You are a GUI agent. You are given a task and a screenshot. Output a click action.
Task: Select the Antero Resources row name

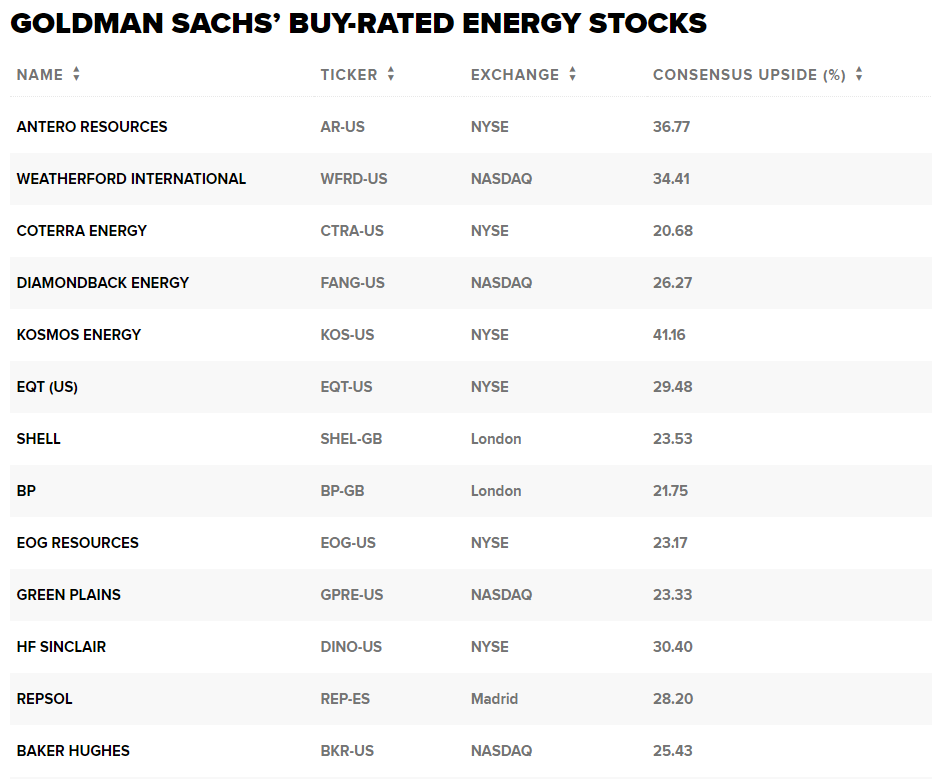[92, 127]
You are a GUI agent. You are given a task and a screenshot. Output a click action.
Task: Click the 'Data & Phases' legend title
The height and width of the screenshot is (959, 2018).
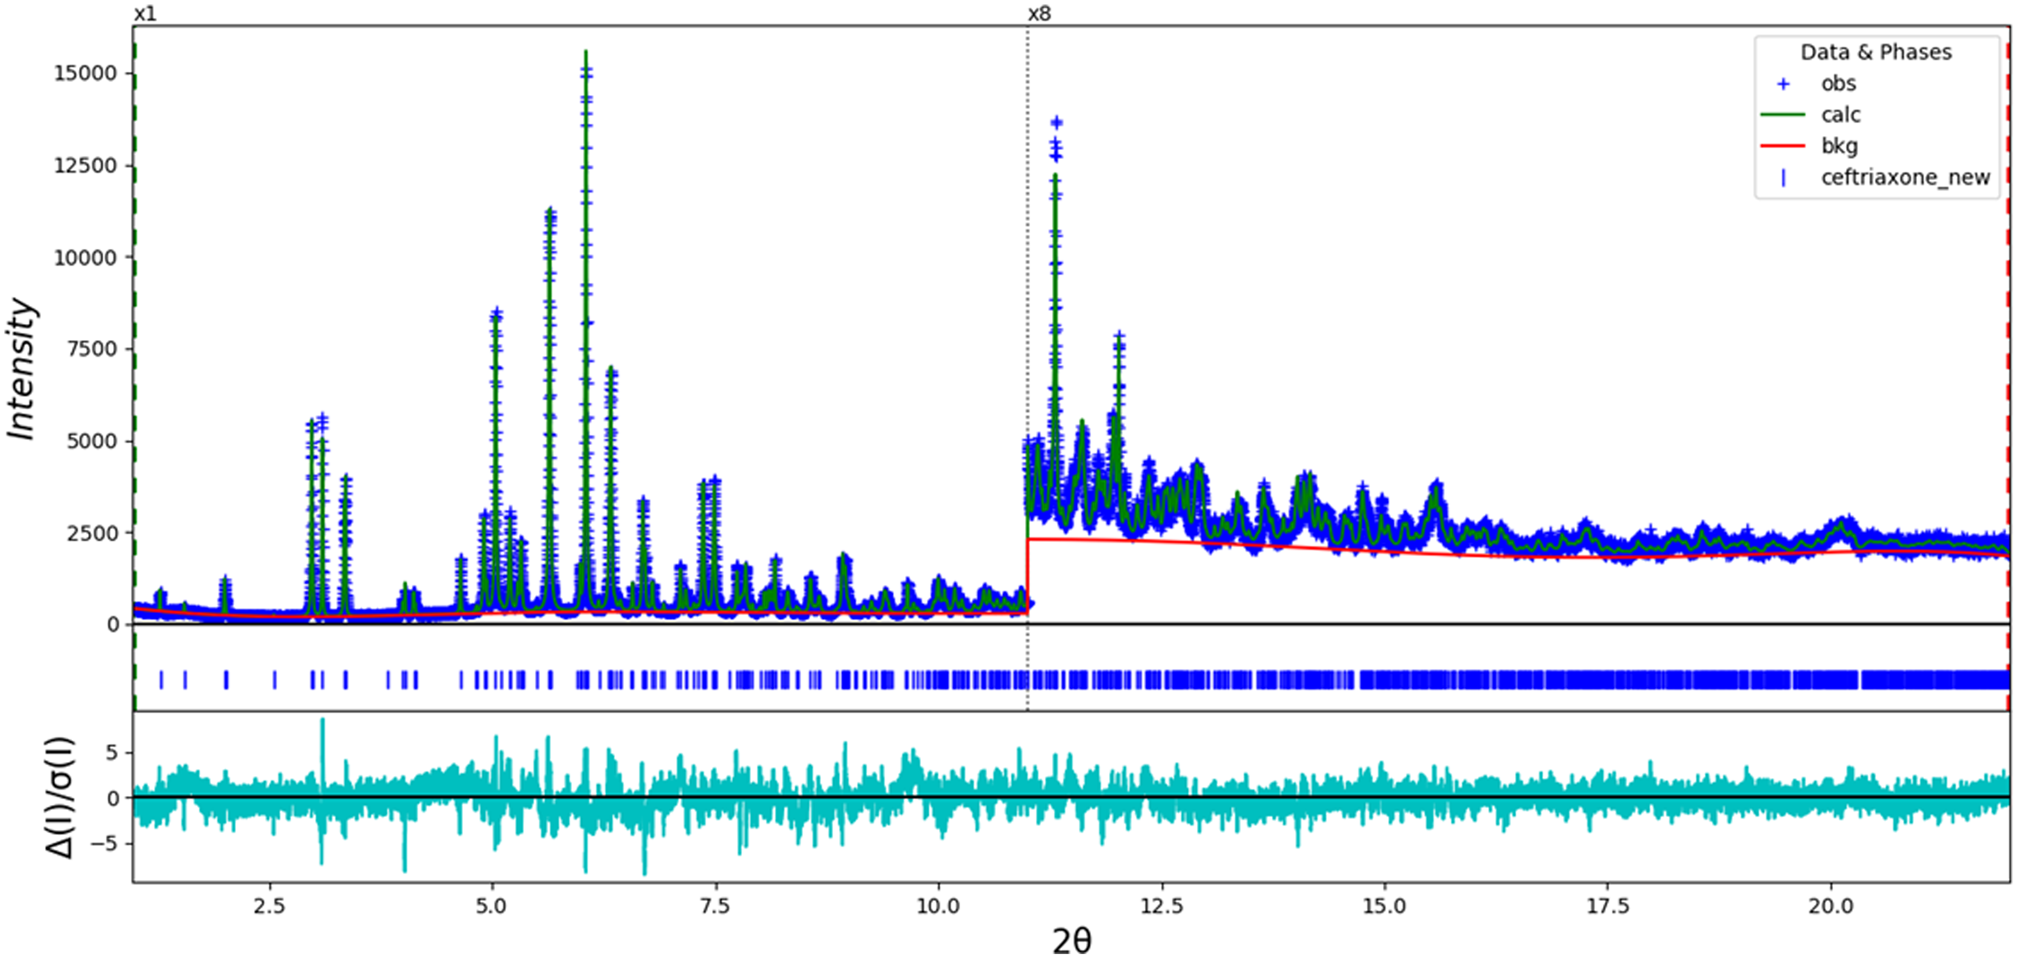[1875, 52]
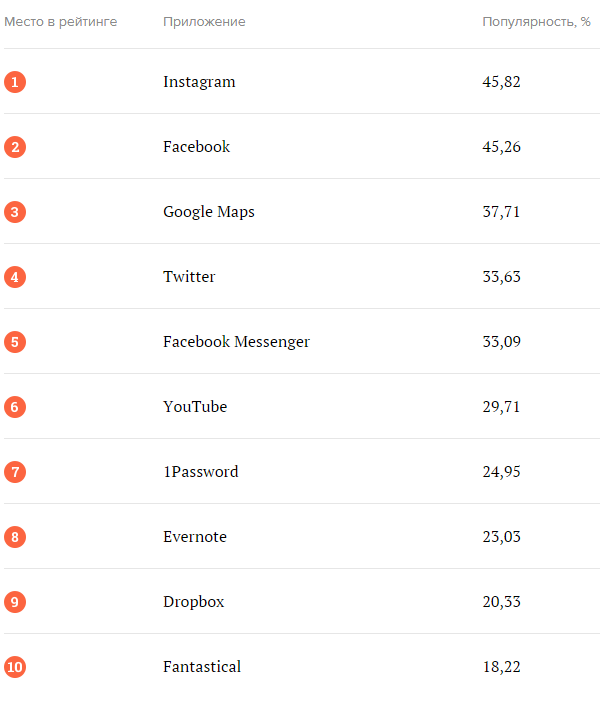Click the Fantastical app name
600x702 pixels.
[202, 667]
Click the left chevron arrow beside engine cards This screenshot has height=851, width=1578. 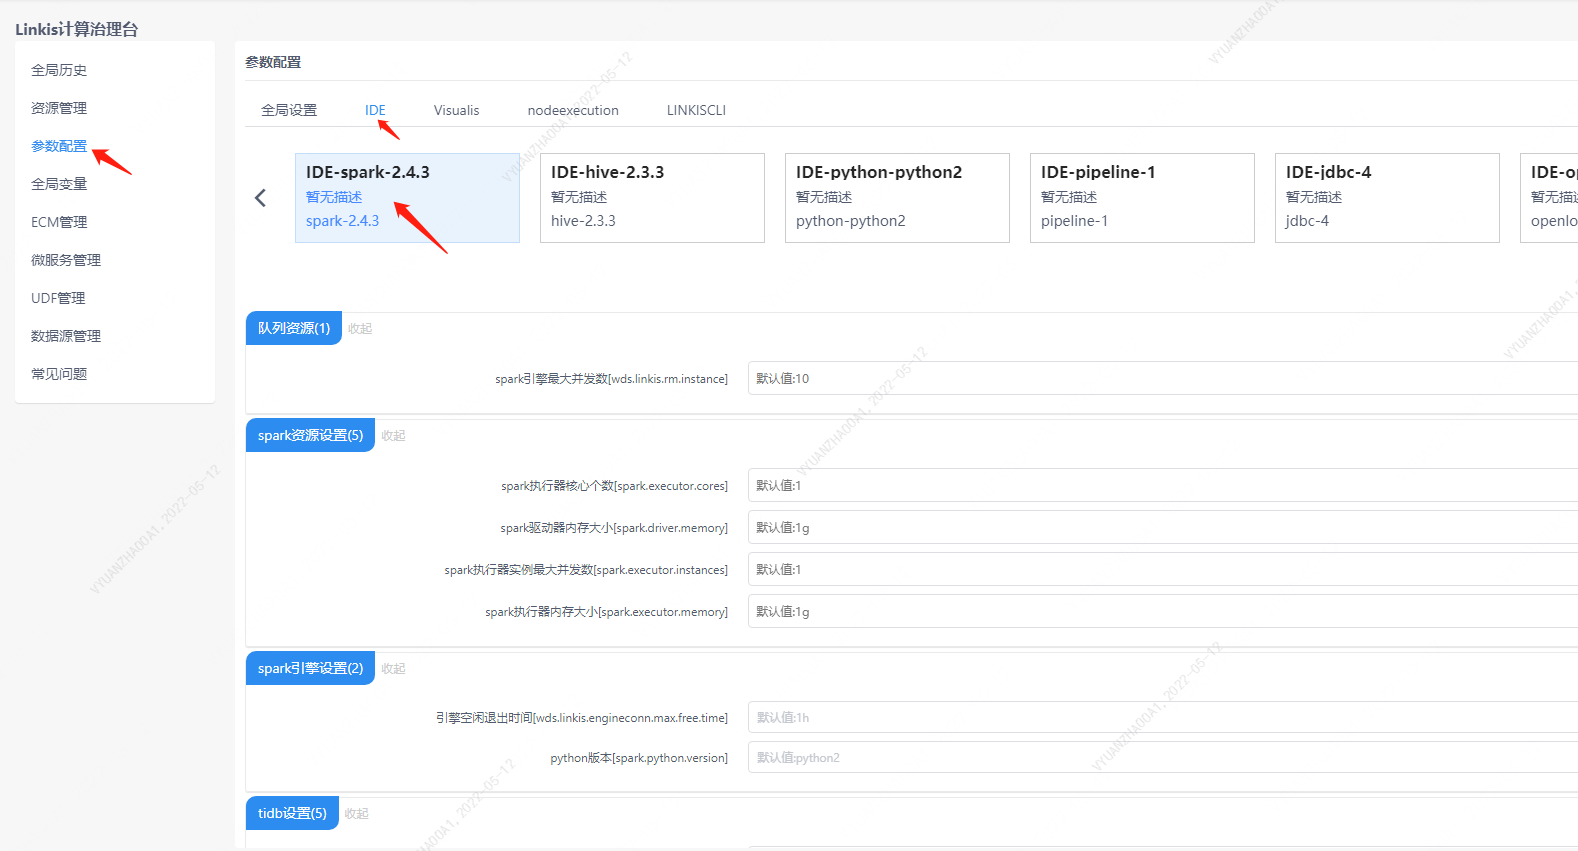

* * * * *

## TASK
Turn each line of the records above into a string in a JSON list, one string per line, skipping blank lines and leaving out the pictures.

## EXPECTED ANSWER
[
  "You are a GUI agent. You are given a task and a screenshot. Output a click action.",
  "Task: Select the Antero Resources row name",
  "[92, 127]",
  "You are a GUI agent. You are given a task and a screenshot. Output a click action.",
  "Task: Click the 'Data & Phases' legend title",
  "The height and width of the screenshot is (959, 2018).",
  "[1875, 52]",
  "Click the Fantastical app name",
  "600x702 pixels.",
  "[202, 667]",
  "Click the left chevron arrow beside engine cards This screenshot has height=851, width=1578. "
]